WONDER WORDS: The author is among the writers featured in the new Kunapipi, out now.
As part of the year-long celebrations to commemorate the 25th anniversary of the Poetry Society of Jamaica, their monthly fellowships at the Edna Manley College's Ampitheatre are being dedicated to recognizing the stalwarts who've contributed immensely to the literary excellence that Jamaica has become known for. And who is more worthy of recognition than Dr. Erna Brodber, the iconic novelist, sociologist and edutourism pioneer who graced the podium this past Tuesday night to read from works new and old.
TALLAWAH: Tonight you read your new short story "The Babyfather" for the first time in Jamaica. Was it written to mark a special occasion?
Brodber: Yes, it was was, and I enjoyed reading it here. I was asked to contribute a piece for [the latest edition of the] Kunapipi journal. So I wrote it specifically for that.

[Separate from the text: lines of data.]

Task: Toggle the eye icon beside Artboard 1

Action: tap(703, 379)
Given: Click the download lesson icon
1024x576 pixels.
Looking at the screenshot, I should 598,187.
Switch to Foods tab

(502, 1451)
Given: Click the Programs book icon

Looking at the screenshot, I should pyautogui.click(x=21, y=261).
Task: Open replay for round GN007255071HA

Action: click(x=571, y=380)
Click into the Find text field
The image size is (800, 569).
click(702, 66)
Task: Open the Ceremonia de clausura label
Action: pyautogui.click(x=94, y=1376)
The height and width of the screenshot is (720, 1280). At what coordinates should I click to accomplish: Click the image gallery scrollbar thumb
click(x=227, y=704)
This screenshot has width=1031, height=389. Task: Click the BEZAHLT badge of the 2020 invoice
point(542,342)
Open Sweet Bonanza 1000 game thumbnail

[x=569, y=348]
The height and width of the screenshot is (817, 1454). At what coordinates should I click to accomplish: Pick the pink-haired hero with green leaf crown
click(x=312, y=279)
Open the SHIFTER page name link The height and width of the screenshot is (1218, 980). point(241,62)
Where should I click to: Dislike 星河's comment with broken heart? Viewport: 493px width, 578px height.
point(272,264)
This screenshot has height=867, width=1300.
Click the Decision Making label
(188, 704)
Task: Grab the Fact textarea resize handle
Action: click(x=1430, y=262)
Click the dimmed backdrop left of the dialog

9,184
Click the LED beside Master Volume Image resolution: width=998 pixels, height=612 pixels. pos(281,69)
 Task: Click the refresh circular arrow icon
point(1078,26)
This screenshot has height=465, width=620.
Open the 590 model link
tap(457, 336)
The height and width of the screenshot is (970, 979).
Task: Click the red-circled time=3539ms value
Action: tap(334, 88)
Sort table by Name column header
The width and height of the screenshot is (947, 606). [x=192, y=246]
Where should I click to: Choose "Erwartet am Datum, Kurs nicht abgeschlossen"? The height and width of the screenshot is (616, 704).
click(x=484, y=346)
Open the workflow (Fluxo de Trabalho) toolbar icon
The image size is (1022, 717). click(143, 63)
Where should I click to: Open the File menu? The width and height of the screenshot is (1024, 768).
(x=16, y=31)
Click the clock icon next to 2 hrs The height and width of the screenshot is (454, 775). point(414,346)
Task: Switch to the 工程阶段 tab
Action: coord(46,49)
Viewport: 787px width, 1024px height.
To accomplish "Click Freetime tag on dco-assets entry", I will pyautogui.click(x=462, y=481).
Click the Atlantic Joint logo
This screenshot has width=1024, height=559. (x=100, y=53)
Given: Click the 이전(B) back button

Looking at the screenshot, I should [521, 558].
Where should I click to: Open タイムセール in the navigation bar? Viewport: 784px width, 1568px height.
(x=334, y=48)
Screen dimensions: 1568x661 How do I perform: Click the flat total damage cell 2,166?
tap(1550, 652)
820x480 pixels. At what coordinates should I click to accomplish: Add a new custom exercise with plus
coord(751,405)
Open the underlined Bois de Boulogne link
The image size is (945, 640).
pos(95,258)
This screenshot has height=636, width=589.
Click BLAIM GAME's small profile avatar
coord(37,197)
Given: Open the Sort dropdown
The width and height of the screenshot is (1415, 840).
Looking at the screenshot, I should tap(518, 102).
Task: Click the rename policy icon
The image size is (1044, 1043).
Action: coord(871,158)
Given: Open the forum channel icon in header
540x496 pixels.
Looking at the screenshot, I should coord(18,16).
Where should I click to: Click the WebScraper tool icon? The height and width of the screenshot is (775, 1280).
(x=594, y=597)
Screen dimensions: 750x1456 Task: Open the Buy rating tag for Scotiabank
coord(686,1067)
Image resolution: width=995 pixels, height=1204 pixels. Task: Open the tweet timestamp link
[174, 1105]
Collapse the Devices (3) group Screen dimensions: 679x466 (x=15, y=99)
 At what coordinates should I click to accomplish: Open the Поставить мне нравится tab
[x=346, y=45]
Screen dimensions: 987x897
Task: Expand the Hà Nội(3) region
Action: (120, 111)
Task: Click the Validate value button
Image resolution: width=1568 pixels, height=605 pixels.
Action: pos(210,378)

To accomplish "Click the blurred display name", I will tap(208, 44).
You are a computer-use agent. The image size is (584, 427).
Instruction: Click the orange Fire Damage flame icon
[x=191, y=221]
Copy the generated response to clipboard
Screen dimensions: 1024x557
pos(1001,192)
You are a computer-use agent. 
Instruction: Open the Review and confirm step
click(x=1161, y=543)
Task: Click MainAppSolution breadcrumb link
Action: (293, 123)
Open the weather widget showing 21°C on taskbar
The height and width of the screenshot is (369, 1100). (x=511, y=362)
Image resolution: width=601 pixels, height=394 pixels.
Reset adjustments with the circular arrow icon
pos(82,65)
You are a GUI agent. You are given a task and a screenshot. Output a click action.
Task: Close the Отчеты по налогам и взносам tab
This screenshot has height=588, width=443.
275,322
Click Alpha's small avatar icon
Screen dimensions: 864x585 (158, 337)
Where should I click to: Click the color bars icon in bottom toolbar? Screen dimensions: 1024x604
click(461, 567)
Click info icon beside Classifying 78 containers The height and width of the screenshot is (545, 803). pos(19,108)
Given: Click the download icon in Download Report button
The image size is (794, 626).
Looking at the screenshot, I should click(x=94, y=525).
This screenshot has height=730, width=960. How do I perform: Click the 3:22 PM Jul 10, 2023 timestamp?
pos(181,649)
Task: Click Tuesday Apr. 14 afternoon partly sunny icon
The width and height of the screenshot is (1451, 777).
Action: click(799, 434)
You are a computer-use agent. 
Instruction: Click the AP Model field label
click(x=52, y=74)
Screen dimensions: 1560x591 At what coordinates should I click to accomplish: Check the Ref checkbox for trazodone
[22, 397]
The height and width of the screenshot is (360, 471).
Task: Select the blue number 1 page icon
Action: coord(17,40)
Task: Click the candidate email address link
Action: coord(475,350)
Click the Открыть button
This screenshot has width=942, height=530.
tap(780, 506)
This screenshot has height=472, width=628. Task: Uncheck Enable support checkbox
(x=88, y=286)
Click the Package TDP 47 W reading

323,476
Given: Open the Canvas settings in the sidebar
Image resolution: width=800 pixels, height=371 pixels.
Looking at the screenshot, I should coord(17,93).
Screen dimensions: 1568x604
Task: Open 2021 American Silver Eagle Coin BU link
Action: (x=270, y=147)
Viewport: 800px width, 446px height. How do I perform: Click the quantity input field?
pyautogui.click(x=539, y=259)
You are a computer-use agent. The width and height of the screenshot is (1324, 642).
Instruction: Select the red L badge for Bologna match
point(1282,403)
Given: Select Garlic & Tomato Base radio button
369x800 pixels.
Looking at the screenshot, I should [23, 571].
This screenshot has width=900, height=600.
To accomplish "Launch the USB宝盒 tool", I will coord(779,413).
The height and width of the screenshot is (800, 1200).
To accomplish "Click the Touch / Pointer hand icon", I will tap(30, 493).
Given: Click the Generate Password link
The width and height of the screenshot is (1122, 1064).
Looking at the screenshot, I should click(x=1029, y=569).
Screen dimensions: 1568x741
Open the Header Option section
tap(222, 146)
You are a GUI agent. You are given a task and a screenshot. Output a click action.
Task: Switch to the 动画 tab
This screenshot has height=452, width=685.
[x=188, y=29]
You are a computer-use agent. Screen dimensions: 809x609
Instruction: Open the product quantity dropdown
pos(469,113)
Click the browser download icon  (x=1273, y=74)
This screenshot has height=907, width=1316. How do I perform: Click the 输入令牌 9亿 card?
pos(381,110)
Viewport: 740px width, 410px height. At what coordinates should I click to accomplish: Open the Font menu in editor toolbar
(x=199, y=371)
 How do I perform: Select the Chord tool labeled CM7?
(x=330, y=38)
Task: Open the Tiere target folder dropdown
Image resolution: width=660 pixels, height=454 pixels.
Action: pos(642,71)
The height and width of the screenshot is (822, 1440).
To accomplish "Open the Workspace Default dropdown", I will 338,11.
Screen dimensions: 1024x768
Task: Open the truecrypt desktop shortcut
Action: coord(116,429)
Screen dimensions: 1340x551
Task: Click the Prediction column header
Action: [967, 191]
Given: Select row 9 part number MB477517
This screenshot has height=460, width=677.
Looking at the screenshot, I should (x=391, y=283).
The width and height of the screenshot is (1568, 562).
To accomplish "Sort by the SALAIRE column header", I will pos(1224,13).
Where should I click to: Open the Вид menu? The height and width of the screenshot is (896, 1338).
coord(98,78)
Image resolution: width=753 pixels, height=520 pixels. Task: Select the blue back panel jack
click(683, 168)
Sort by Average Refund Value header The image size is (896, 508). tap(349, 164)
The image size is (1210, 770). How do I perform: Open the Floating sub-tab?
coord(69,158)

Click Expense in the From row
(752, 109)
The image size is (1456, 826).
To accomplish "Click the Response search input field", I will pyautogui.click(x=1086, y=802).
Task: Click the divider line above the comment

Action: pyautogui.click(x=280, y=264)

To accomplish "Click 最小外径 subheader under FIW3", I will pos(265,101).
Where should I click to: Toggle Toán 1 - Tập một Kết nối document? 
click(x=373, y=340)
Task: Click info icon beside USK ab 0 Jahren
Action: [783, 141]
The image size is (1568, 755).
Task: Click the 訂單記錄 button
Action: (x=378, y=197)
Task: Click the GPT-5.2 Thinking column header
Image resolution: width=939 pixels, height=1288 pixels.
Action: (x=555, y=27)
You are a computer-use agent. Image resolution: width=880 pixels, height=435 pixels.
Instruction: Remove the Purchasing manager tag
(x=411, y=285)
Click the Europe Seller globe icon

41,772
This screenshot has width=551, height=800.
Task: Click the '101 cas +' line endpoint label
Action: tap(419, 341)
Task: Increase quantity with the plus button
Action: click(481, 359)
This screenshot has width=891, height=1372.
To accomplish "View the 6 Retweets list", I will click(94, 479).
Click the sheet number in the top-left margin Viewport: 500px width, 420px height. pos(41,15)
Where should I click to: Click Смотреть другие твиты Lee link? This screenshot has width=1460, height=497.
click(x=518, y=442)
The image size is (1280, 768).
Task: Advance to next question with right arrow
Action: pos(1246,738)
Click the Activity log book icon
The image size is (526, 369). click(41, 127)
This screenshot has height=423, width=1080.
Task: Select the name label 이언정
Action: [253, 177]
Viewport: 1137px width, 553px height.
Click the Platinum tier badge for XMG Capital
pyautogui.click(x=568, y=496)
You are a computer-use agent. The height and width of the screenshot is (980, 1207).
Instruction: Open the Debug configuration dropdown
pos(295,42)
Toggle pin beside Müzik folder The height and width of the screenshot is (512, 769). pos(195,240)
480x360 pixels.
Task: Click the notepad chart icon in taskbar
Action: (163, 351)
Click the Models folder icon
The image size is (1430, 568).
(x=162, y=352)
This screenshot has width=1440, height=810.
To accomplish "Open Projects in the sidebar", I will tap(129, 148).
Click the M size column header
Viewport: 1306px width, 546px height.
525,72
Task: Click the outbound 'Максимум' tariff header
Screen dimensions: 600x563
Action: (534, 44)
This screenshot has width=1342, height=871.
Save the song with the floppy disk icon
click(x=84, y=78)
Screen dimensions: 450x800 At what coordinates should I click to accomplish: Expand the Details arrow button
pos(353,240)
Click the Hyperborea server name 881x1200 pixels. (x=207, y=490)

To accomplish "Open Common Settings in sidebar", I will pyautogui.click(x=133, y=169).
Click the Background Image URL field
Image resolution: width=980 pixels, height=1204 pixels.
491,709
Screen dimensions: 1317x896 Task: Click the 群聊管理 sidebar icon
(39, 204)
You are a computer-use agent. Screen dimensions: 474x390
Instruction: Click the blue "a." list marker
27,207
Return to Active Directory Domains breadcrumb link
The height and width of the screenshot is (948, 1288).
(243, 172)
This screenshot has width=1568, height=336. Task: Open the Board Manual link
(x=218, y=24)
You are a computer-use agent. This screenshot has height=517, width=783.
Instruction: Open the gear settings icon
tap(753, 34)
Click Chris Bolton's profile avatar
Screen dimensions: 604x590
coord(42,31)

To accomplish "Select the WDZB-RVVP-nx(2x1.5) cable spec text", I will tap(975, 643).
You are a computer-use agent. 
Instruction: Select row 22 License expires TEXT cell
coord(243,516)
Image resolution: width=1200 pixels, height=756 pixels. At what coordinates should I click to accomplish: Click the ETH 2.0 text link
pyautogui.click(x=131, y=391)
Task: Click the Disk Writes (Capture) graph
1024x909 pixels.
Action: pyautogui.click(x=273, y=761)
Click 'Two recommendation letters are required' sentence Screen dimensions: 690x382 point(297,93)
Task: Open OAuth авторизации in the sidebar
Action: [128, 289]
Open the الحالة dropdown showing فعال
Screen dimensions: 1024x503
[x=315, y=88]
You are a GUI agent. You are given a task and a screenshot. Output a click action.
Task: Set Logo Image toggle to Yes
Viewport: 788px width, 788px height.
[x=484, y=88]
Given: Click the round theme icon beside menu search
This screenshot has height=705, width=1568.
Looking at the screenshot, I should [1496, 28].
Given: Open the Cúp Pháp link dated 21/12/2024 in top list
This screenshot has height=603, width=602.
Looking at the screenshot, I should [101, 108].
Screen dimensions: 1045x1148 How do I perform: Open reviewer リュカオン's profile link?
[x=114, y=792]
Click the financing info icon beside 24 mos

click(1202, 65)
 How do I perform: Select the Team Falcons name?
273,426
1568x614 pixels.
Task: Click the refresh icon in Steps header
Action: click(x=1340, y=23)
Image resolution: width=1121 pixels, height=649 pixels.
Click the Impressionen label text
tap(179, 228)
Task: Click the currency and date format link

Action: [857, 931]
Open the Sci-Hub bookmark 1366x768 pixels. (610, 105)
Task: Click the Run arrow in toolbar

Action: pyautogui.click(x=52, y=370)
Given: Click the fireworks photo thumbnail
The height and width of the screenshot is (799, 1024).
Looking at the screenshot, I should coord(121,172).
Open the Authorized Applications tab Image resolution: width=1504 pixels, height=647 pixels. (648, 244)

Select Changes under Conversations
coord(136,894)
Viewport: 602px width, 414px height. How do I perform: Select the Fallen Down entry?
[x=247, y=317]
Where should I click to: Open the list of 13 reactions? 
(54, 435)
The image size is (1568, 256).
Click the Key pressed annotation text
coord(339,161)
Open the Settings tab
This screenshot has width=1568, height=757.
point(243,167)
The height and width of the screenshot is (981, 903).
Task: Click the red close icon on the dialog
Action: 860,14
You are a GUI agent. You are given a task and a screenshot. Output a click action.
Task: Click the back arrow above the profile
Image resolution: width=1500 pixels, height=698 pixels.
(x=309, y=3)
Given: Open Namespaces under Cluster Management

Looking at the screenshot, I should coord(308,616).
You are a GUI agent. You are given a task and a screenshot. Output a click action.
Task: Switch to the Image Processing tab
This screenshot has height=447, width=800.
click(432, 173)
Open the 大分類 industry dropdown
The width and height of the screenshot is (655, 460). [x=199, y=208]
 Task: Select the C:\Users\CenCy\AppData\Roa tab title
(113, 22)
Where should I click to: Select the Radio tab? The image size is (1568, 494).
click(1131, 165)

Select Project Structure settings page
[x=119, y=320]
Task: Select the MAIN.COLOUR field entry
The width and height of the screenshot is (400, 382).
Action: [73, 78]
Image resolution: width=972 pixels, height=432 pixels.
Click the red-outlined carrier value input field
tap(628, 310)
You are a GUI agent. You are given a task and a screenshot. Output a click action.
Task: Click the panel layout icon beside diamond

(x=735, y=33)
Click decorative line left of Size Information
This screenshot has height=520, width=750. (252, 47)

Readers everywhere generally have nothing but glowing praise for your storytelling prowess, and your most recent release, The World is a High Hill (Ian Randle Publishers), is certainly another triumph. How do you stay inspired?
Most of the time it's a case where I just happen to have the time, and [the major themes] are ideas you think you think about all the time. If you live life you must reflect on it, and when you reflect on it, sometimes you're surprised by what you come up with. I have lived life as a therapist, as a case worker, and people talk to me, so I know certain problems that people have, but I don't always know how their stories end. But in writing my book I had time to reflect on how the story should end. So there are real-life stories that I don't know how they end, but as a writer, you have to create your own endings.
What has been the single greatest contributor to your success?
I suppose living where I live, down in the [St. Mary] country. It's good for reflection, and coming from the family that I come from, I never lacked for encouragement.
Did you study any of the masters growing up?
I didn't do English at university, but I had a very good experience in sixth form [at Excelsior High] that transformed the way I felt about books and literature. And as they say, the rest is history.
When all is said and done, what do you know for sure?
Bwoy, I don't know anything for sure (Laughs). How can you? I really don't, except that I give thanks for all that has happened to me. I've been around for a long time.